Choosing a package from npm

Having a ready-made implementation for anything that is not trivial is very useful and lucky us - the javascript and node.js community - we have npm. However, unfortunately, searching on npm many times returns many packages which are mediocre at best. After having to chose a radix-trie implementation for a customer - I decided to share how I chose packages from npm, and use this last search as a show-case.

The showcase - Radix-Trie algorithm

Radix-Trie is a tree index that helps finding search-terms by prefix. The implementations I’m interested at run in-memory, and traverse the tree quickly to update it, or return search results.

Given the need for a tree - means - a big dataset - the first motive is operations-efficiency. We don’t want to iterate all keys of the index for every search. So we need some sort of a sorted data-structure that can be easily searched on.

We basically want to know on each user key-stroke what possibilities it opens and offer them for selection. This basically is a tree, where every additional user input navigates us down the tree to more speciffic results.

The second motive is memory-efficiency. We would like the data structure to be as compact as possible - i.e - take the least memory as possible - we don’t want nodes in the tree that don’t translate to actual results. If a node leads to exactly one node which may lead to further results - they can be represented as a single node on the tree.

Here’s the most common visual example: /media/radix.png

And some theory text about it.

Chosing Candidates

So, now that we know what we’re after - the next step is to search for implementations on npm. When searching on npm we get results with 3 measures per result: popularity, quality and maintenance.

First thing, you see the idea is not popular. No package is reported with popularity above 5%. I would expect higher popularity. Well, we’re here to fix that. Second thing - you see a lot of results. While I have read and evaluated many of them right before I thought this deserves an article - I’ll redo full evaluation here with you just a few.

On the same glance you get to see links to their open-source repo (which usually is git), the number of open issues, pull requests - and more obvious things. The goal here is to reassure the project is alive - or - stable, preferably both. Once we’re here - worth’s having a glance at the lisence - just to be safe side on the legal aspect.

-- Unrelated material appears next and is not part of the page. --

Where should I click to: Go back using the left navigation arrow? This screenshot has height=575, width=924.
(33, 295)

Next - I went over the readme of all of them, and filtered out all implementations that do not provide a search-by-prefix. Some implement just get/set by key and let you iterate over all of them (Gosh, why would you want to do that - for this a simple Map will do). Some implement get and set, and expose the internals so you may traverse it yourself. But this will not do. I’d rather a battle-tested implementation please.

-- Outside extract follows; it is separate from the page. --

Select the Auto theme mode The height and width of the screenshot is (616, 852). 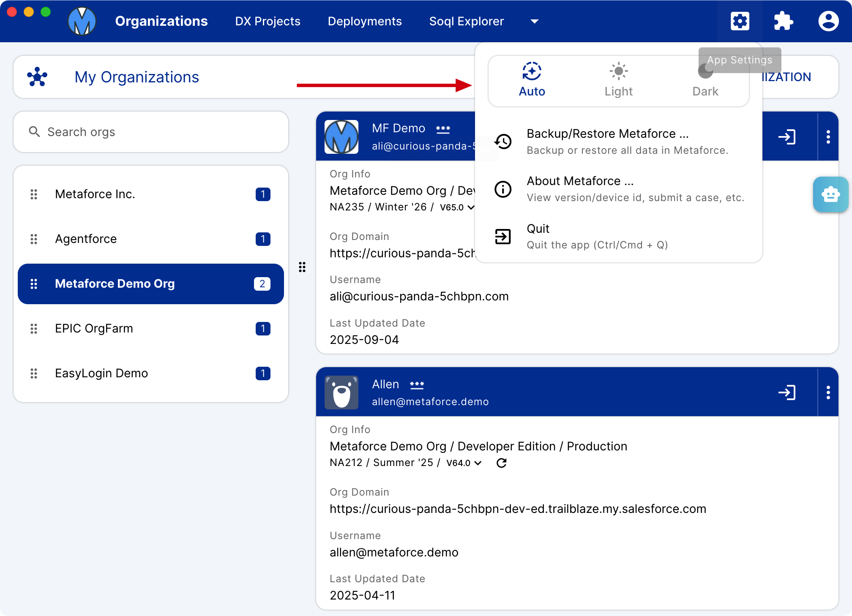pos(532,80)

Some may just not document their API well. If I had few results to chose from - I’d start going over the code, starting with reading the tests. Often the tests are written as specifications, and let you understand what you can do with the library, and how to use it. In rare cases I’ll have to actually read the code already in the scanning to get the info I need.

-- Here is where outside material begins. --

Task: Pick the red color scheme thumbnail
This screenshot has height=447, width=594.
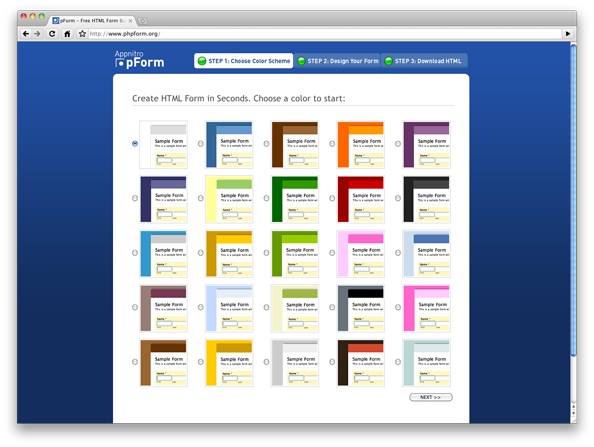Action: 361,199
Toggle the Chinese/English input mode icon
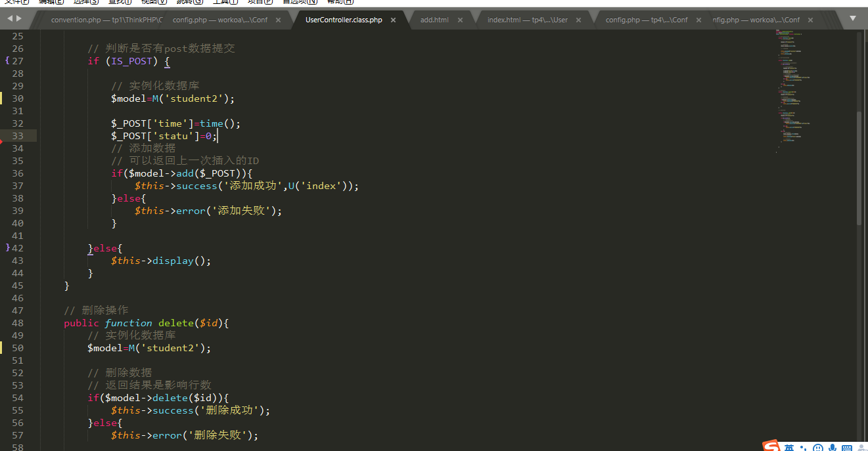Viewport: 868px width, 451px height. pos(788,448)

What got left past this preliminary scanning are candidates for evaluation from which we’ll chose just one.

Evaluating Candiates

I like to evaluate libraries in the node.js shell. That includes server frameworks, db-connectors, http clients, rest clients, queue consumers - you name it.

If you have never done any of the following - you don’t know what power you’re giving up:

> (c = require('redis').createClient({host: process.env.REDIS}).)keys('sess:*', console.log);1
1
['sess:sdlc.3243', 'sess:sdlc.3244', 'sess:sdlc.3250']
> svr = require('http').createServer((q,a) => a.send('OK :)')); svr.listen(3300);1
1
> require('axios').get('http://localhost:3300').then(({status, data}) => console.log(status, data), console.log);1
1
200 OK :)
> app = require('express')().use(require('body-parser').json()).post('/emp/:empId', ({params, body},a) => a.json({params,body})); app.svr = app.listen(3400);1
1
>  require('axios').post('http://localhost:3400/emp/some-id', {bo: 'dy'}).then(({status, data}) => console.log(status, data), console.log);1
1
200 {params: {empId: 'some-id'} } {bo: 'dy'}
> app.svr.close(); svr.close(); c.end();
undefined
>

What? create a new file for this one-liner experiment? Don’t laugh. Sadly, there are too many who would open a new project for that.

If I can do it in a shell - it says a lot about the library. It means it’s simple to use, intuitive, open/transparent, decoupled from configuration implementations and more. The shell lets me look inside in runtime and tickle the modules from within, as much as they are open to. And I love that the node shell records the history for me. For me - the shell is like a sandbox debugger on steroids.

BTW - before node.js I tried things in the browser’s developer tools, right from the console. I would find a CDN distribution and do something in the spirit of:

e = document.creeateElement('script'); e.src = 'the url to the library'; document.body.appendChild(e);

and wait for the module to appear on window. And this is a technique one can still use. (before developer tools, we used to hack the address-bar with JavaScript:alert(document.getElementById('emp-3315')) - the last time I had to do that was not too long ago - debugging an app on a user’s mobile device which disables developer mode).

The point is - shell is powerful - use it like a pro.

Besides - I hate writing benchmark repositories, which in my eyes more often than not are there for bragging or for marketting rather for getting real measures. Sometimes I do fallback to actually writing some files - and whenever I have to -it more often than not implies bad things about the complexity and/or stability of the library than the complexity of the use-case. And sometimes I have to brag too :)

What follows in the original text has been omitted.